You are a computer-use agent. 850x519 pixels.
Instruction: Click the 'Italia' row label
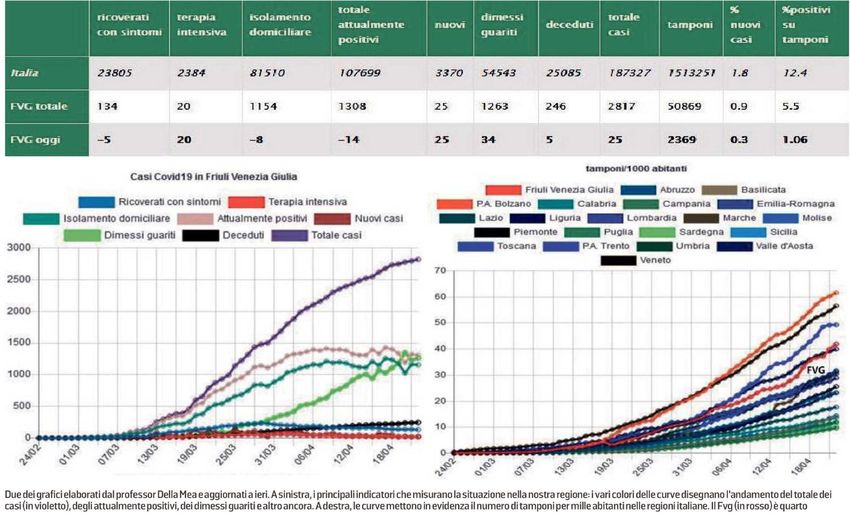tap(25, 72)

____

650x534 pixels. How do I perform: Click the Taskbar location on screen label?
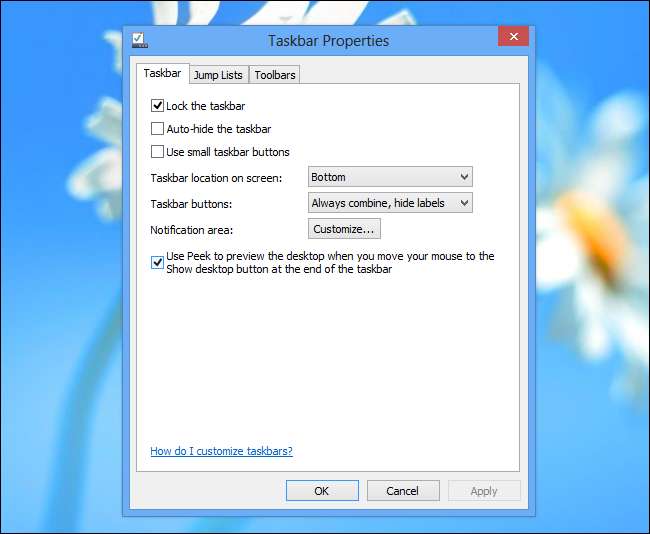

____

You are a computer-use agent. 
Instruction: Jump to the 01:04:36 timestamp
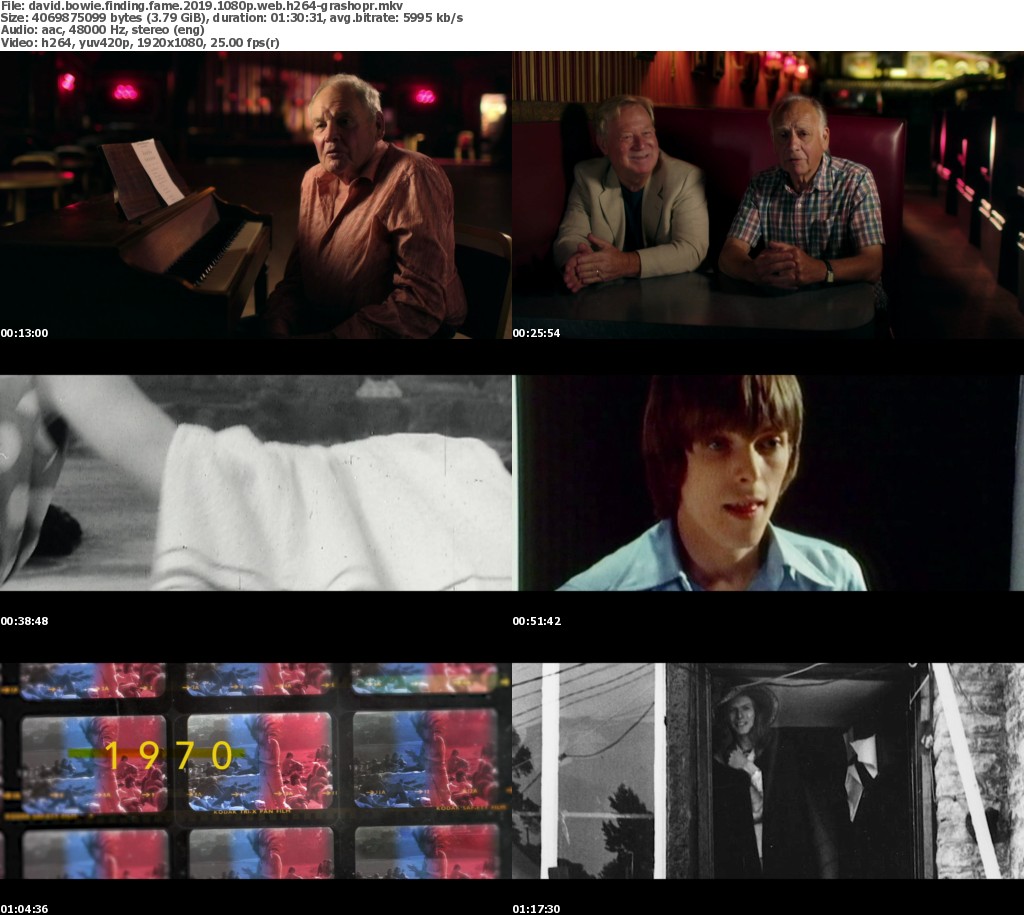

____

**Instructions to follow:** Can you print the material word for word, from the line containing "You are a computer-use agent. 850x519 pixels." down to the line containing "tap(25, 72)", both ends included, and leave the pictures out?

**Task answer:**
You are a computer-use agent. 850x519 pixels.
Instruction: Click the 'Italia' row label
tap(25, 72)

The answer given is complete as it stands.